Element lookup records:
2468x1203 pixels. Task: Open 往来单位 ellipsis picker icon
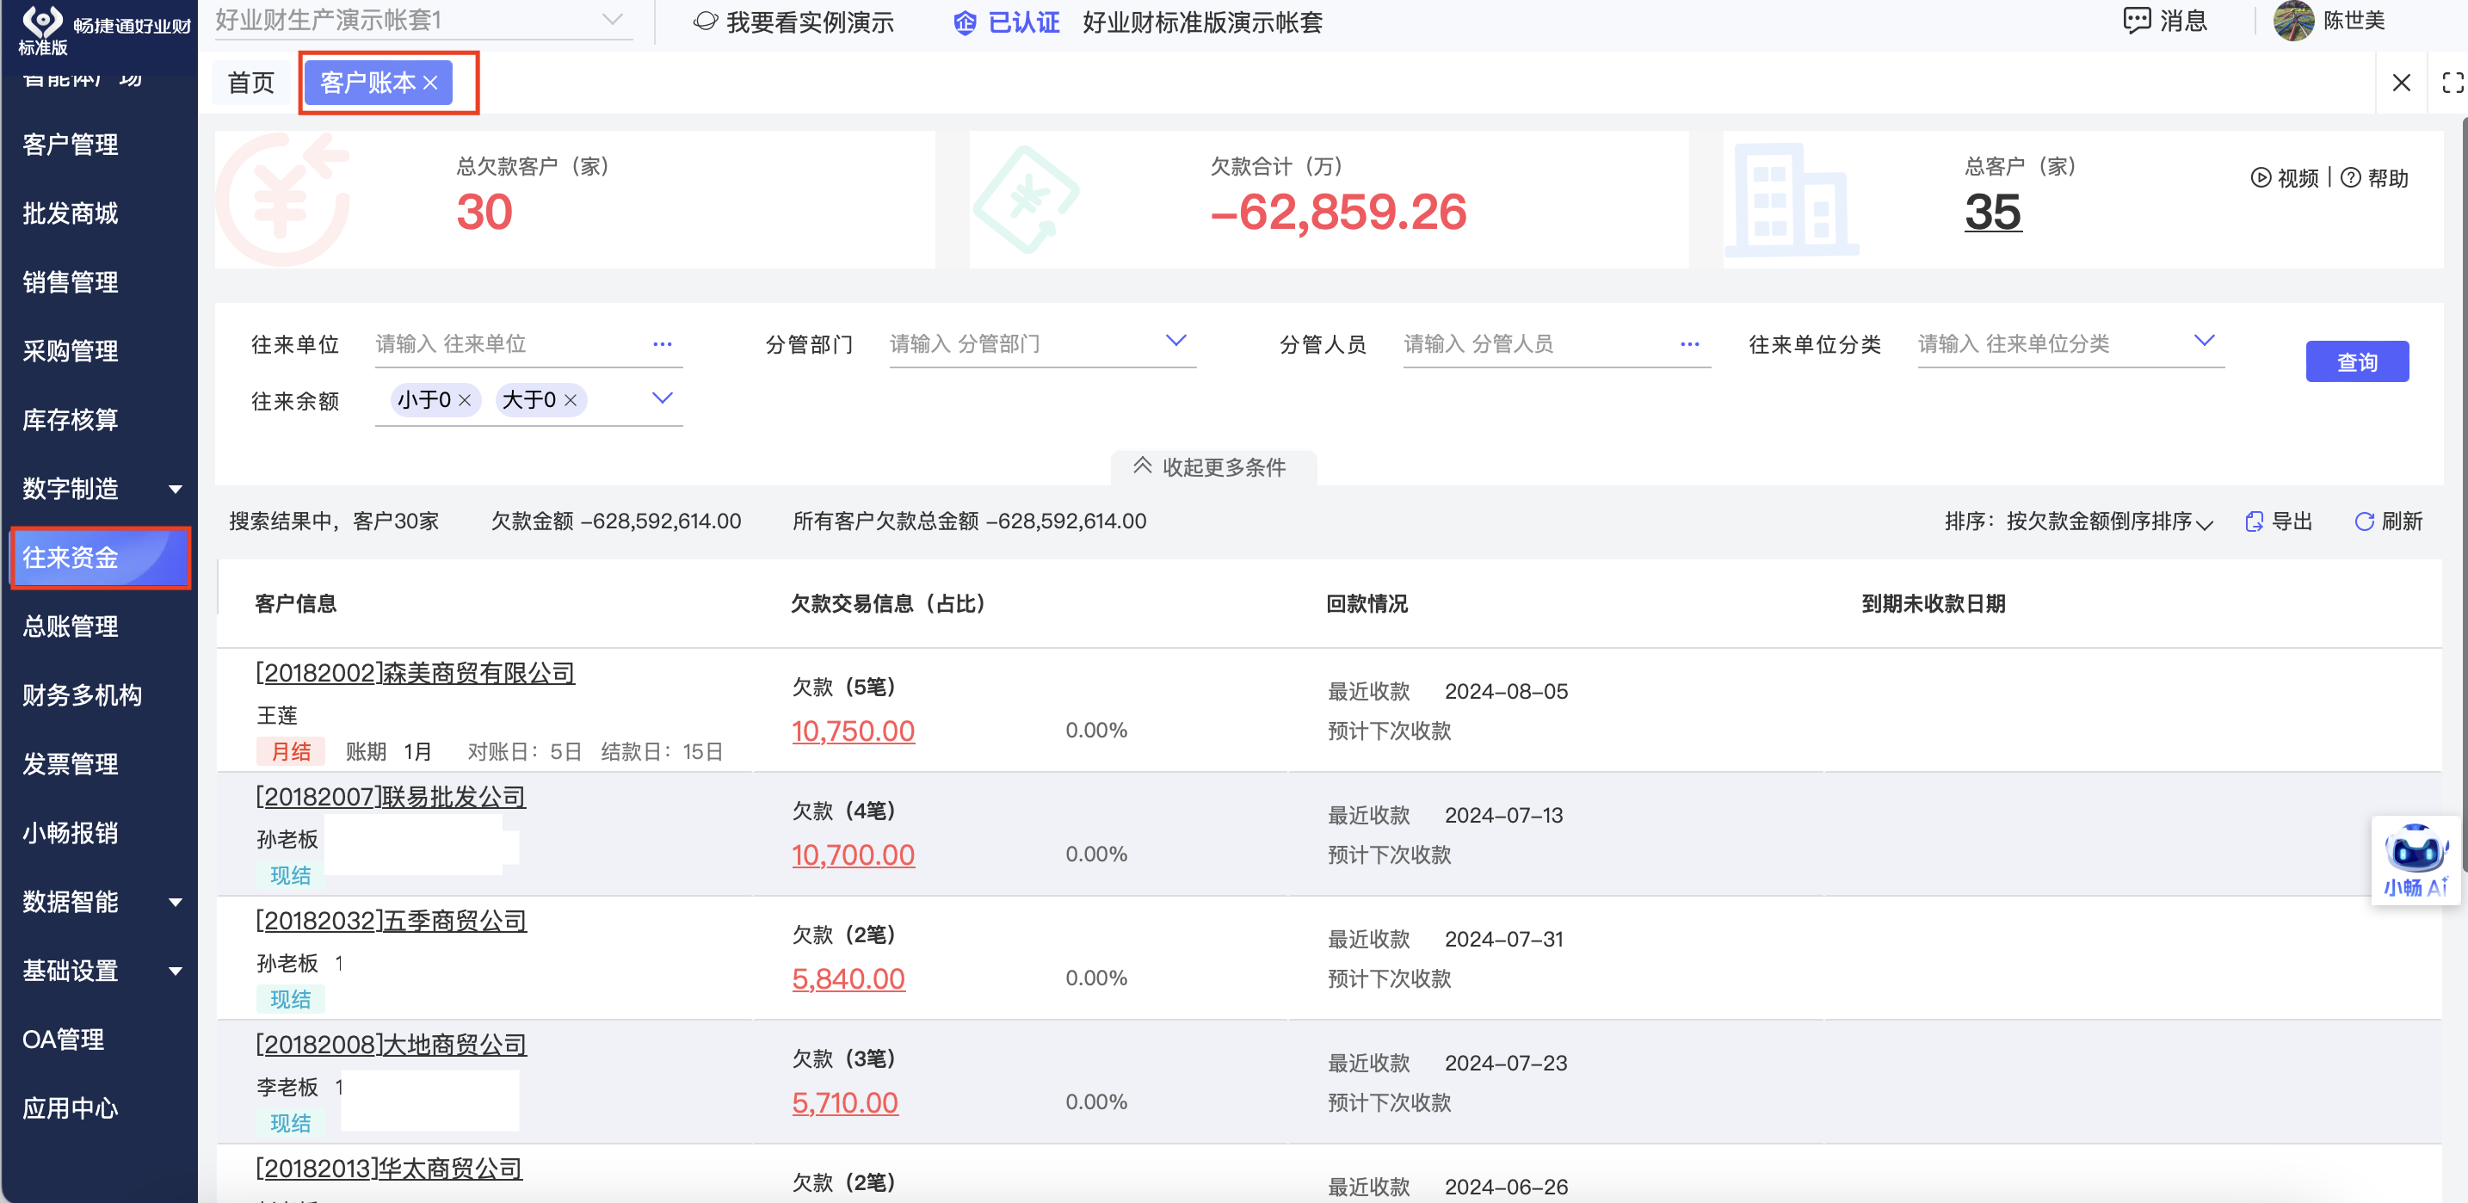[x=662, y=345]
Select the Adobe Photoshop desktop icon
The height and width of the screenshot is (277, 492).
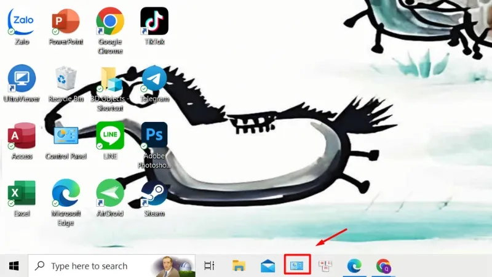154,136
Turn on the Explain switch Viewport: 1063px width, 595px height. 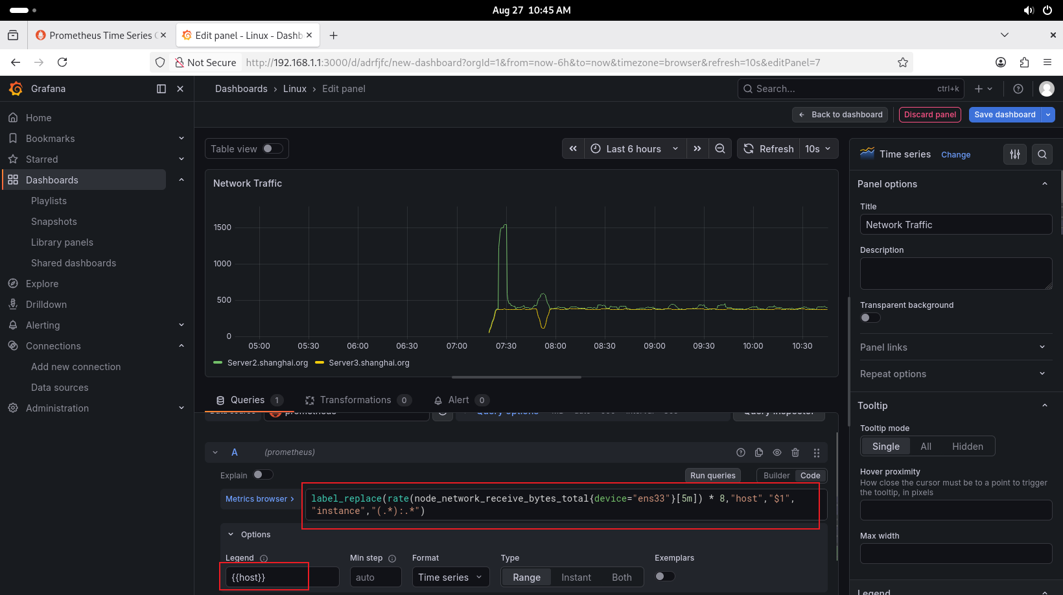coord(263,474)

• **SET PROBLEM**
Show each line of the data that contains the string "icon", copied in full.

• **RIGHT ANSWER**
2468x1203 pixels. Task: Open 往来单位 ellipsis picker icon
Select the Adobe Photoshop desktop icon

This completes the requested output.